I try to keep my personal taste and my work separate, but it rarely happens. I grew up believing that English music was the only cool kind, that it would somehow make me cooler or more popular in school. But over the last few years, especially with the new wave of Pakistani music and the rise of DHH, I’ve seen myself turn into a very desi girl.
I used to tell my friends that hip hop would never be my thing. And yet, it took DHH for me to become a hip-hop girl; that’s what most of my listening looks like now.
I think I’m constantly evolving and letting my work and my life feed into each other. My taste shifts depending on the people I’m around and the worlds I step into. It’s like I get to meet different versions of myself through sound, and I can choose which one to be, depending on what feels right at the time.
But once in a while, I carve out space that’s just for me, usually in a car or on a train, where I go back to the sounds that feel like home differently: some metalcore, punk, amapiano, or some weird, obscure electronic track that probably no one else I know listens to. That time, that’s hardcore Srishti time.

With Hivewire, you spotlight culture, community, and collaboration. How do you see it shaping global conversations around new markets?
With Hivewire, the idea has always been to observe and connect, to understand how different creative communities are shaping sound, identity, and opportunity, especially in emerging markets. I read a few years ago that it’s no longer the era of breaking artists; it’s the era of making them. And when you look at someone like Bad Bunny, Burna Boy, or even Alicia Keys, you can see that communities have chosen these artists to represent them globally.
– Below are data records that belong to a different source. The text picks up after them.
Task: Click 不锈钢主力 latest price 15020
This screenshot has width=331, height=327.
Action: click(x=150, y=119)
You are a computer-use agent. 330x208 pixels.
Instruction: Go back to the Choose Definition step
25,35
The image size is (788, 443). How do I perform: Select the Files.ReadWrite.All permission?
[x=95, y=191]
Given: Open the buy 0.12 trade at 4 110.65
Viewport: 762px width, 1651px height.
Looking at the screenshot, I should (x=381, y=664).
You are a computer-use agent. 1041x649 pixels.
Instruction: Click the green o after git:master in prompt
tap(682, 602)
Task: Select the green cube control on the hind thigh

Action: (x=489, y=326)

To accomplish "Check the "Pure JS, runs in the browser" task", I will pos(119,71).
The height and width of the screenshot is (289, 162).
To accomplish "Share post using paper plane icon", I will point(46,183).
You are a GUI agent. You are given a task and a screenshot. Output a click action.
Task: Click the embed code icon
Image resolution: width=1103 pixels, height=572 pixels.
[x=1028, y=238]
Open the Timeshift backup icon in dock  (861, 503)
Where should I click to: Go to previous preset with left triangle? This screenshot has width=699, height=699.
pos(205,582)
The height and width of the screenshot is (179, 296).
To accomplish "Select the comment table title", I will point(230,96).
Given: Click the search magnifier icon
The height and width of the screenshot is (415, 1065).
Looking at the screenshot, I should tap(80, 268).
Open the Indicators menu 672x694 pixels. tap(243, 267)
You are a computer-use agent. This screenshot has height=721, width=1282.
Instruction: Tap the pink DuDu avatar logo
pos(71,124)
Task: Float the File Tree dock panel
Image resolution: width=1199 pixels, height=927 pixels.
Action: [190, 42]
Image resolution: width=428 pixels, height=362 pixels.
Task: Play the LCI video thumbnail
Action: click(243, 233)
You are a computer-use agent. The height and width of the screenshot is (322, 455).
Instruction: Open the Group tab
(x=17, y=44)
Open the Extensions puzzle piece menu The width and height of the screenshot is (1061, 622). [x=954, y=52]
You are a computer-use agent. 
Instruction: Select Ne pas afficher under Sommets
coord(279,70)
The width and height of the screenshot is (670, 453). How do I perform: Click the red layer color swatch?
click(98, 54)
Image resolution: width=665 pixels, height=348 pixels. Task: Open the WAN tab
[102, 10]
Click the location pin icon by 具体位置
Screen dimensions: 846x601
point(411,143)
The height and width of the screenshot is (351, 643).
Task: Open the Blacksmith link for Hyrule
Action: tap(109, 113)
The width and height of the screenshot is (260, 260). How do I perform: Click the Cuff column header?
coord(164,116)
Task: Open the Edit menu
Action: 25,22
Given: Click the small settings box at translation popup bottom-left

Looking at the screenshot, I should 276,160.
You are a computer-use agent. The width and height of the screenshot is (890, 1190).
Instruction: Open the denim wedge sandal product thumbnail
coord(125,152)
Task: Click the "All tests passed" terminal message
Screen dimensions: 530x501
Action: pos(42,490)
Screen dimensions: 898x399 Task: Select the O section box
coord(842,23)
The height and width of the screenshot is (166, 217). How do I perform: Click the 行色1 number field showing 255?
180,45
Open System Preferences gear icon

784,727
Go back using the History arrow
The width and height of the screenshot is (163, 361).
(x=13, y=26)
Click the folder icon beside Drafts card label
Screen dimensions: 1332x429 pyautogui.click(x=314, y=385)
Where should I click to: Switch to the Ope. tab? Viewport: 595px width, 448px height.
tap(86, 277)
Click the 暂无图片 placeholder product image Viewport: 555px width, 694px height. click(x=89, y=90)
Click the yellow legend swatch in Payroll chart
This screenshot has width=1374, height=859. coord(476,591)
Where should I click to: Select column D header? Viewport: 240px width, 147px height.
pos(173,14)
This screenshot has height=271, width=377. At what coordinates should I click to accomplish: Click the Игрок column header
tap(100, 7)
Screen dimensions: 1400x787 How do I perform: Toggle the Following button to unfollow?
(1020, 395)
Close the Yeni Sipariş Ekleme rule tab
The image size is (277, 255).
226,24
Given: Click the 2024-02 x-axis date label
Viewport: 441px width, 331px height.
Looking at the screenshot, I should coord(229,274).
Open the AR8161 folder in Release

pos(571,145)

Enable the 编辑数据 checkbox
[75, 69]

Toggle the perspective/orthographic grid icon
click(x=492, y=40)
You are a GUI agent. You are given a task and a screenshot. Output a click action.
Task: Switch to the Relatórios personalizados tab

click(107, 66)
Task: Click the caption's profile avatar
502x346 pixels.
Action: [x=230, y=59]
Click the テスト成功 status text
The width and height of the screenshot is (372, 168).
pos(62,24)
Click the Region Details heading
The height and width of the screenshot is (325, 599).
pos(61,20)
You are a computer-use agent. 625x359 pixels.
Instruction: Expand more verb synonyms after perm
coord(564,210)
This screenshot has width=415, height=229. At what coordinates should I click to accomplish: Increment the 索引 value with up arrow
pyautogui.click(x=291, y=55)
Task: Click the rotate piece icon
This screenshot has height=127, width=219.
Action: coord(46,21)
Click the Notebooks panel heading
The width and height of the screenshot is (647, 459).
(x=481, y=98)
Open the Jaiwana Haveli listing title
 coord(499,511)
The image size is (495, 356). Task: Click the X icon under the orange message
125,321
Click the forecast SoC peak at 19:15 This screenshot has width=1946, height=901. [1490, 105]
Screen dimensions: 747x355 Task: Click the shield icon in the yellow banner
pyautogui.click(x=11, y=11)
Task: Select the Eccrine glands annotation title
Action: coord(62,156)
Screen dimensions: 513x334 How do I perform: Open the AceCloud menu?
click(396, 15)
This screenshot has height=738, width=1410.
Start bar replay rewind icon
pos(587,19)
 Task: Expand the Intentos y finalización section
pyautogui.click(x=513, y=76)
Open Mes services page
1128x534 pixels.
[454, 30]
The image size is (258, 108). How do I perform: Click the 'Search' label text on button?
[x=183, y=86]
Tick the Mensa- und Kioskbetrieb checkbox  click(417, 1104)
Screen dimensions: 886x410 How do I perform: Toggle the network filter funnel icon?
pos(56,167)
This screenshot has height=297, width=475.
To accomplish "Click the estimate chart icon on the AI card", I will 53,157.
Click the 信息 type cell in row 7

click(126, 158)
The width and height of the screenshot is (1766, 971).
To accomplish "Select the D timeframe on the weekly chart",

I still remember the first time I heard “Ye” by Burna Boy. My first reaction was, “Ye kya hai? (What is this?) This is incredible.” Cut to last year, I flew to London just to see him perform at a sold-out stadium. That’s when it really hit me: movement is more effortless in emerging markets. When an artist becomes the voice of a community, the energy multiplies fast.
That’s what Hivewire tries to capture: how those movements begin and where they can go next. Artists like Karan Aujla or Diljit Dosanjh carry that same essence. They move across borders, languages, and audiences because they represent something larger than themselves. Emerging markets are less rigid, partly because their infrastructure is still in its early stages. But that’s also what makes them exciting, more room to move, to experiment, to reach.
So Hivewire isn’t just about discovery; it’s about context: helping the world see that new markets aren’t “new” because they’re catching up, but because they’re redefining what the future of global culture looks like.
What are the things, inside or outside of music, that bring you joy and keep your curiosity alive?
Outside of music, people are my most significant source of joy and curiosity: the way they live, what they listen to, what they eat, how they tell stories. I’ve always felt that the more I understand people, the more I know music.
I love exploring new cities by just visiting clubs and bars, where you don’t have anywhere to be, and you just stumble upon a small group of people who end up telling you everything about their lives in that city. I love food, not in the performative sense, but in the way it lets you experience someone else’s world for a moment. It’s a snapshot of a life on your palette.
And I love sports, the thrill of not knowing how things will turn out. It gives me excessive anxiety, but it also feels like a recreation of life in its purest form: unpredictable, communal, and full of emotion. Sports, like music, showcase culture in motion: how people come together, what they believe in, what they’re willing to fight for.
Books, film, and travel keep me grounded too. Sometimes I’ll get obsessed with one filmmaker or one regional scene and go down a full rabbit hole for weeks. Those detours always find their way back into my work somehow; they remind me that everything is connected.
Mostly, my curiosity comes from slowing down. From noticing. From being okay with not knowing something and wanting to learn it, not for work or relevance, but for myself. Basically, I have no boundary between work and life. And isn’t that simply a blessing?